Em breve leitura de normas éticas de algumas profissões que atuam na saúde estética, como o Código de Ética Odontológico e o Código de Ética Médica, se depreende, expressamente, que tais atividades não se equiparam a atividades mercantis, inclusive sendo vedado realizar propagandas com caráter mercantilista.
É sabido que os conselhos de classe não possuem poder legislativo, se limitando a regulamentar e fiscalizar a classe profissional que representa, em prol da sociedade. Porém, é indiscutível a importância das normas que regulamentam o convívio em sociedade, estarem de acordo com a realidade fática, sob pena de tornar inviável a sua aplicação. No caso, se mostra primordial a observância, pelo Poder Legislativo, no momento de criação das leis, das peculiaridades que regem as citadas classes profissionais, em especial, por se mostrar prejudicial à sociedade, que os profissionais da saúde estética passem a agir como players do mercado econômico, sem os limites necessários para que tal atividade se atenha à promoção da saúde dos pacientes.
Da mesma maneira, não se mostra razoável que, na prática profissional destas categorias, sejam impostos obrigação de adequação e eficiência prevista no CDC, uma vez que não desempenham uma atividade mercantil e de consumo, inclusive recebendo punições caso atuem deste modo, mas, quando acionados judicialmente, respondam como qualquer outro fornecedor de serviços que visa o lucro e dispõe de um campo livre para sua atuação e prospecção de clientes.
Frise-se que, dada a relevância conferida pela Constituição de 1988 no tocante a proteção ao direito à vida, seria impossível conceber a ideia de garantir o bem maior, vida, deixando de lado o bem que a assegura, qual seja, a saúde.
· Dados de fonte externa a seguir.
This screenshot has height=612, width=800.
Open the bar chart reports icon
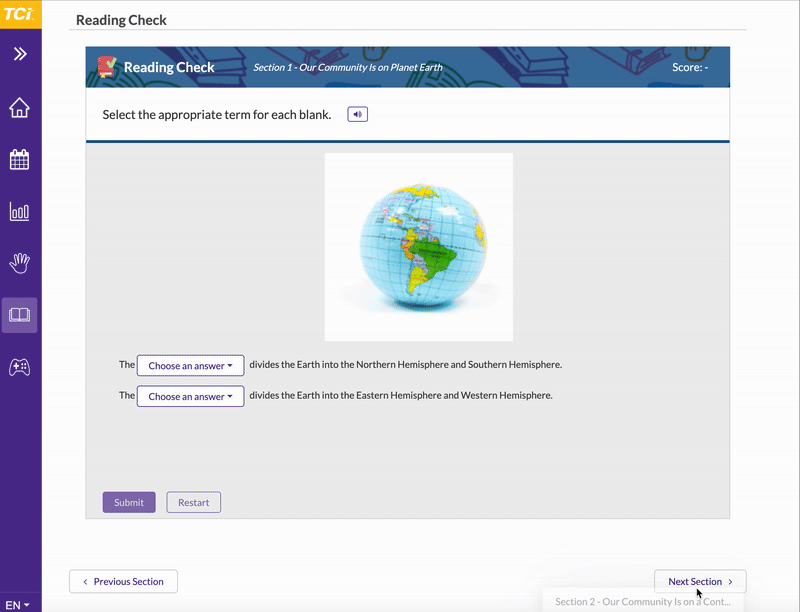pyautogui.click(x=20, y=212)
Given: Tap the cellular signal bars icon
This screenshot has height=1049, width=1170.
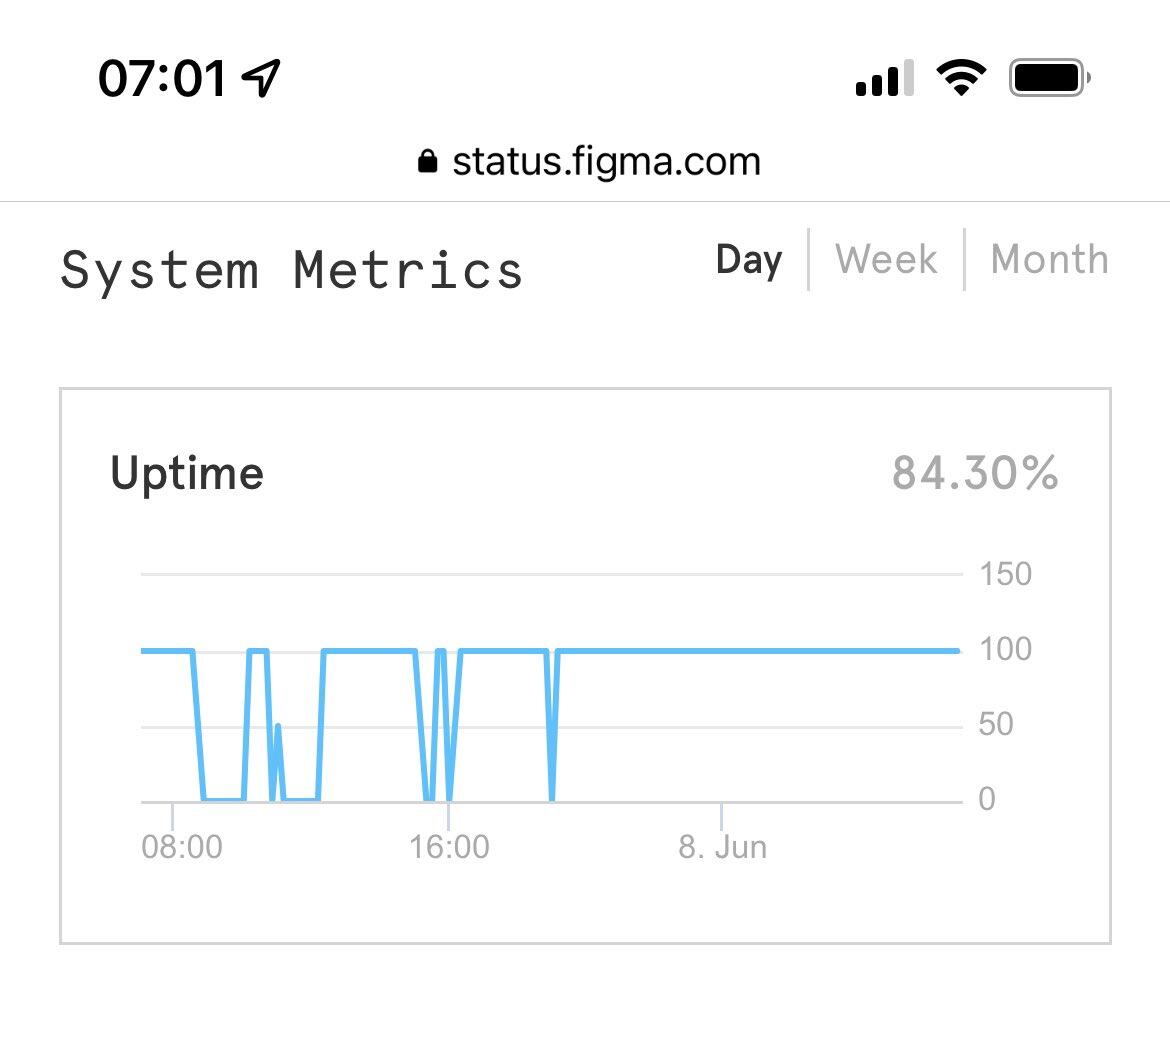Looking at the screenshot, I should point(885,78).
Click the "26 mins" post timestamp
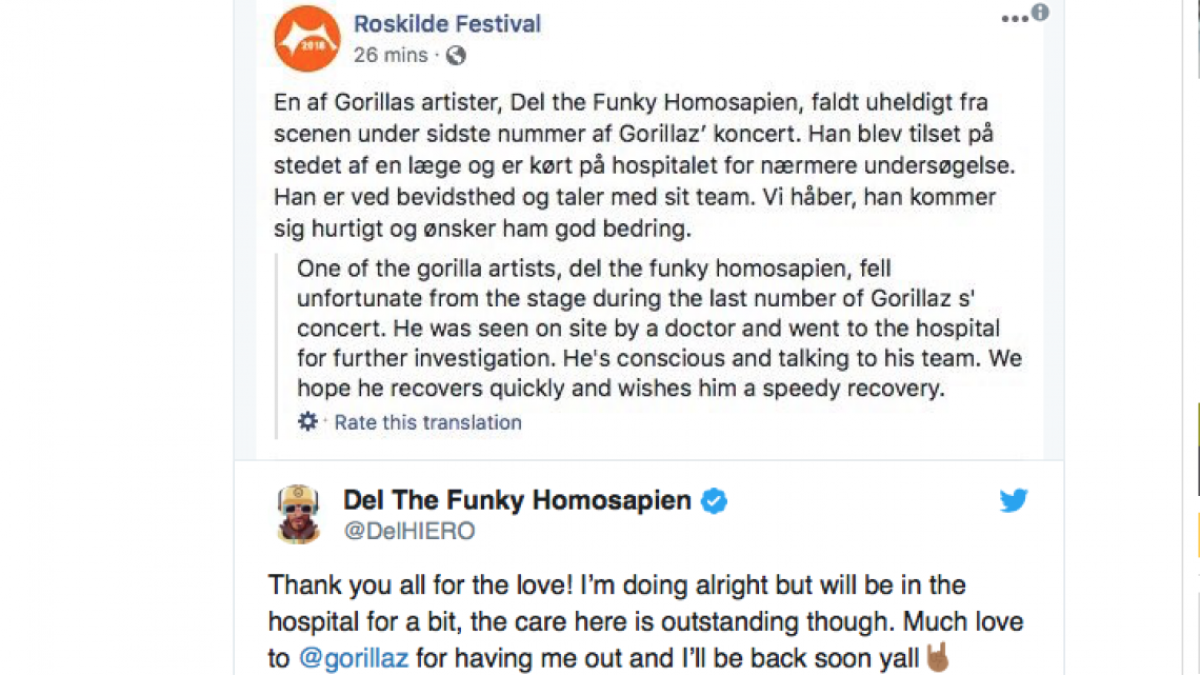The image size is (1200, 675). click(x=390, y=55)
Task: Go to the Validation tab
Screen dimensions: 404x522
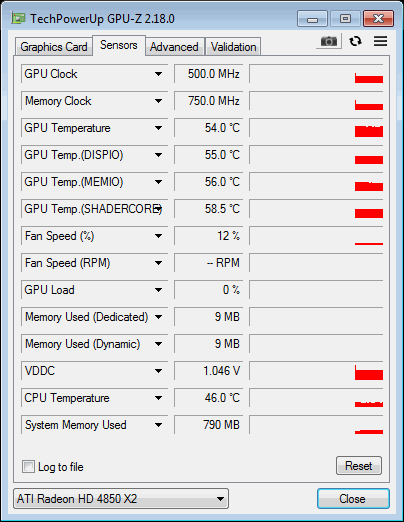Action: [233, 47]
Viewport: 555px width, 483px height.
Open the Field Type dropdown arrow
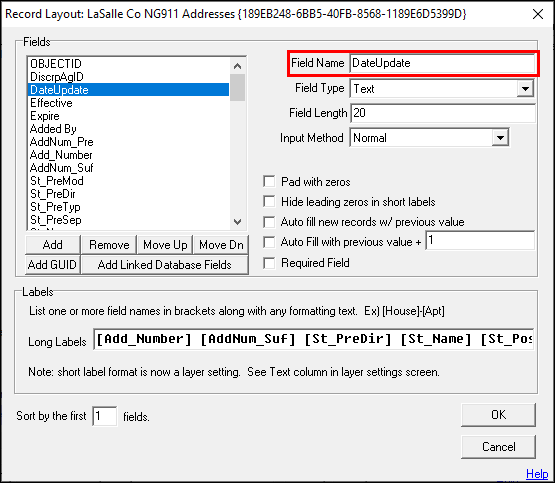tap(525, 88)
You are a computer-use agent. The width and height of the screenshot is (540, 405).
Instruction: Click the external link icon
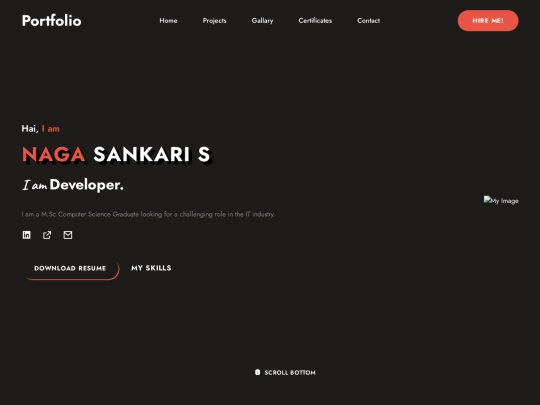tap(47, 235)
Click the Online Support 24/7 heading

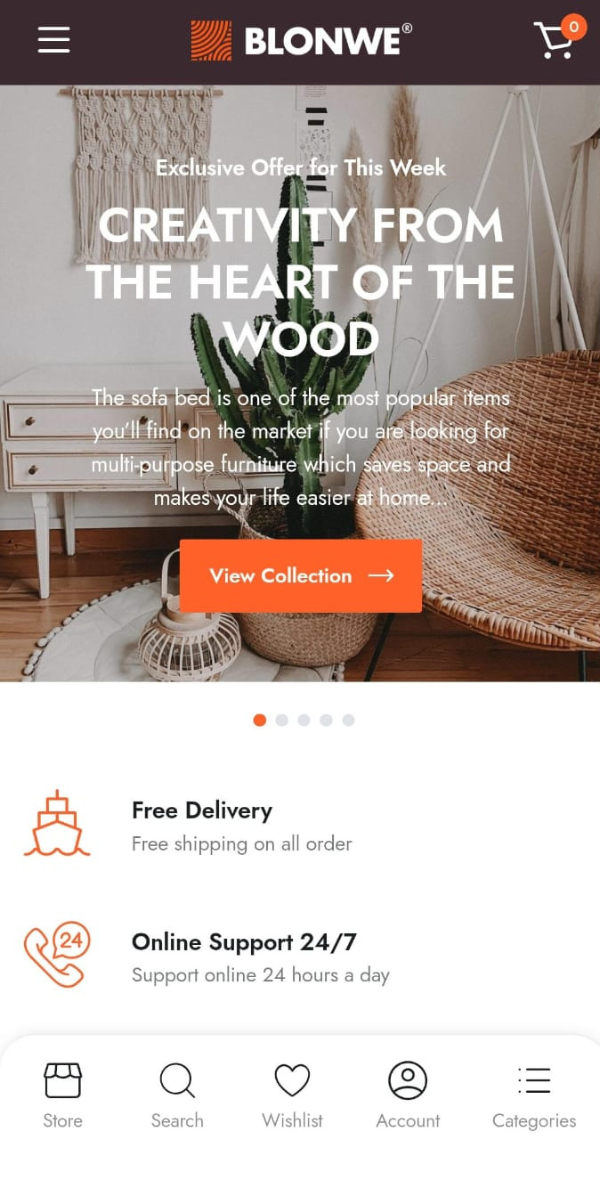pyautogui.click(x=244, y=942)
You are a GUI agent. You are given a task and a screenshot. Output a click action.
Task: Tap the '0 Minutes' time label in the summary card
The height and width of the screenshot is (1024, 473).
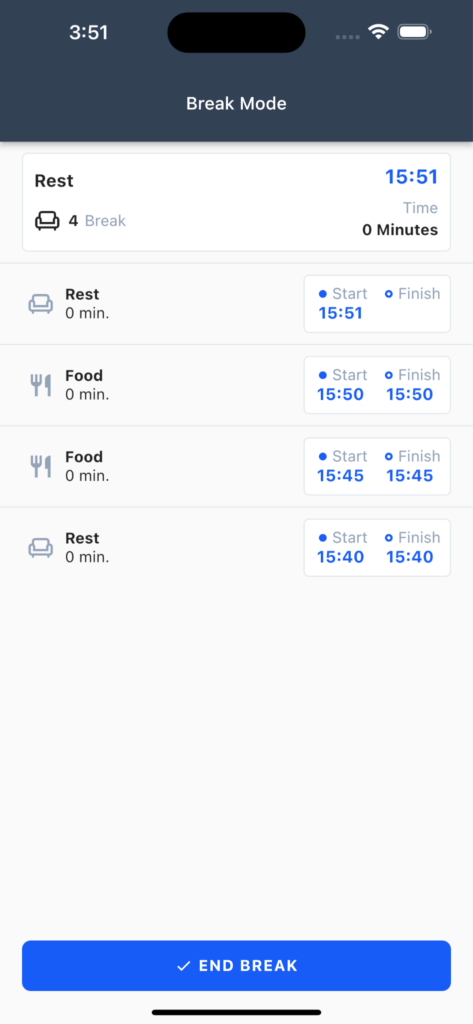click(x=400, y=230)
Neste sentir, igualmente se mostra inviável entender a saúde como um bem de consumo.
Enfim, em que pese a jurisprudência majoritária ter entendimento contrário, há tribunais se posicionando, inclusive destoando da jurisprudência do STJ, pela inaplicabilidade das normas consumeristas nas relações envolvendo profissionais da saúde. A doutrina também tem entendimento diverso, inclusive o próprio Conselho Federal de Medicina – que é responsável por regulamentar e fiscalizar a classe profissional -, não distingue procedimentos reparadores e embelezadores, assim como afasta a relação consumerista da prática da Medicina.
À vista disso, por meio de uma interpretação sistemática faz concluir pela não incidência do digesto quando os serviços são prestados por profissionais da saúde, porque a vida e saúde não são bens de consumo. Assim, entendida a natureza não mercantilista da atividade relacionada a saúde, resta absolutamente clara a ilegalidade consumerista.
Portanto, impõe-se a responsabilidade civil subjetiva convencional, acrescida do aspecto central da responsabilidade civil dos profissionais da área da saúde, para julgar questionamentos cerca de procedimentos estéticos e cirurgias reparadoras.